Vamos a intentar darle perspectiva a la exhibición de David de Gea en el Arsenal 1-Manchester United 3. Así arranca su análisis del partido The Guardian: “¿Cómo es posible que el Arsenal no ganase este partido? Mejor borrad eso. ¿Cómo es posible que el Arsenal no ganase 6-3, o como muy poco no hubiese empatado?” Lo habéis adivinado: la respuesta a ese arranque es que De Gea lo paró todo. La actuación del portero español sostuvo al United en el Emirates, maravilló al normalmente parco en elogios José Mourinho e igualó un récord en la Premier League.

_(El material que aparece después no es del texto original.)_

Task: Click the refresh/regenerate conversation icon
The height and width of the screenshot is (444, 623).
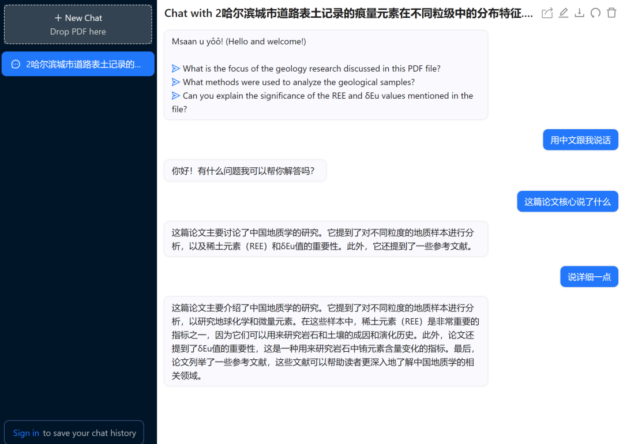Action: [595, 13]
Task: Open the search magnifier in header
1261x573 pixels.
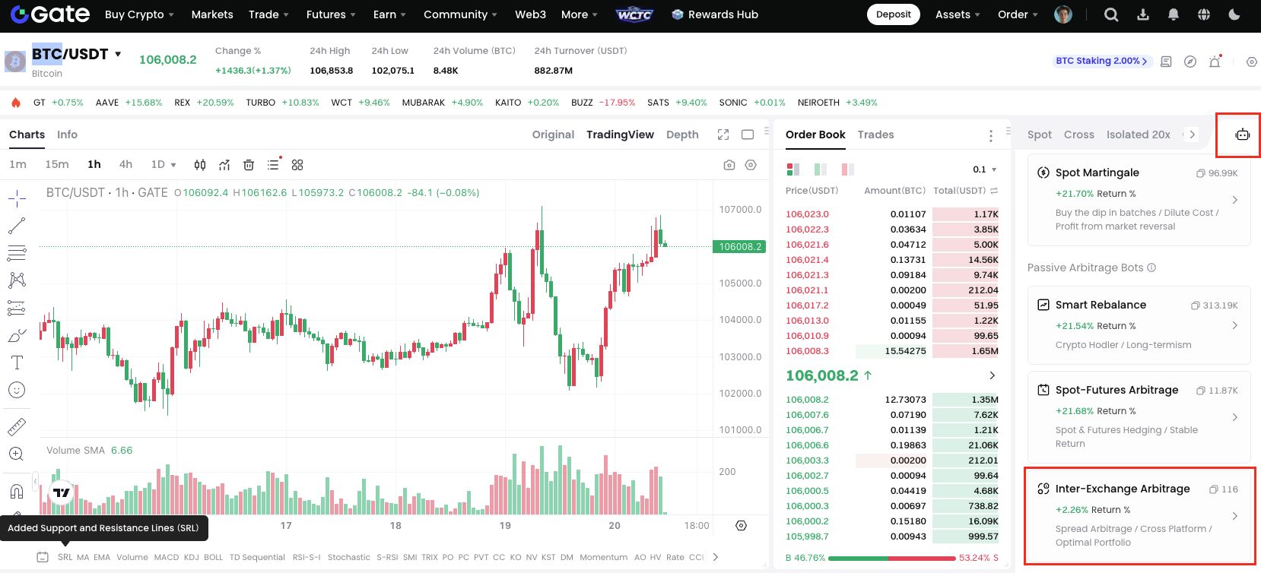Action: click(1111, 14)
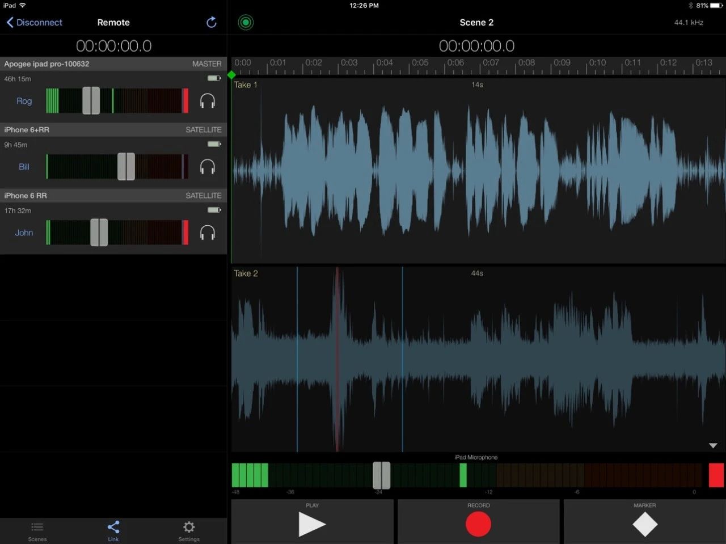Tap the device name John

[24, 233]
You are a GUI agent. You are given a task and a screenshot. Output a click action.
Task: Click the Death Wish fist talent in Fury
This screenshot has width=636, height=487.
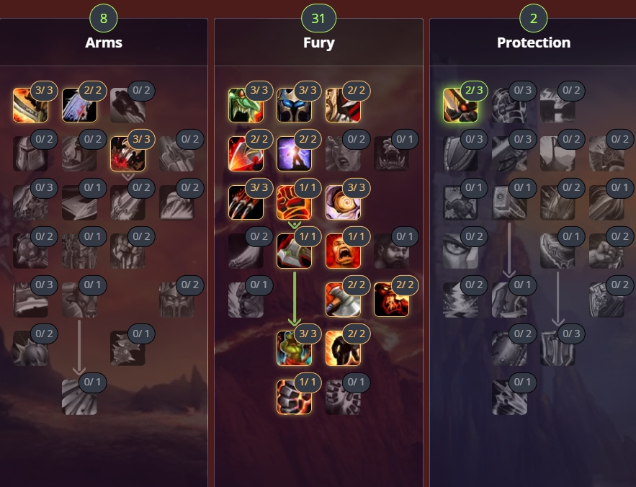pos(294,202)
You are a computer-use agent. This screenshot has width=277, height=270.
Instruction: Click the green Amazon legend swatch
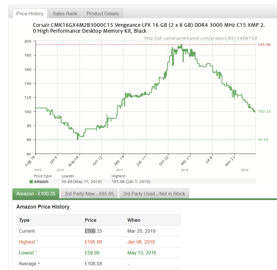point(31,182)
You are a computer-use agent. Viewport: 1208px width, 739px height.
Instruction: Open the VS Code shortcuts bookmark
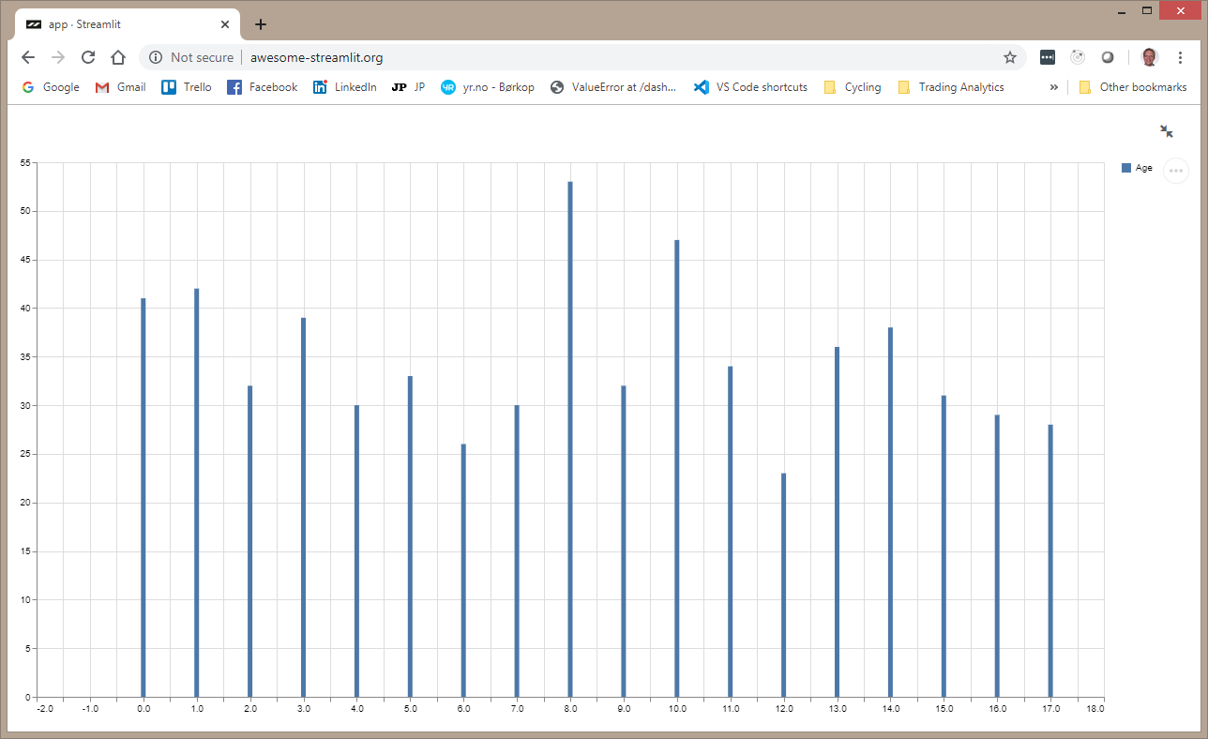(750, 87)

Las 14 paradas de De Gea ante el Arsenal iguala el mejor registro histórico desde que la Premier lleva en serio las estadísticas, concretamente desde el 2003. Las hubo de todos los colores: estiradas junto a los postes, paradas puras de reflejos, anticipación y la clásica intervención de De Gea, esa reacción de fútbol sala o balonmano con los pies, que en otros porteros parece un recurso desesperado o casualidad, pero que en el madrileño es ya una marca de la casa. El Arsenal chutó 33 veces, 15 de ellas a puerta, 14 paradas por De Gea, al que se le coló un balón de Lacazette. Al francés y a Alexis le sacó dos remates consecutivos con 1-2 en el marcador que pudieron cambiar el partido.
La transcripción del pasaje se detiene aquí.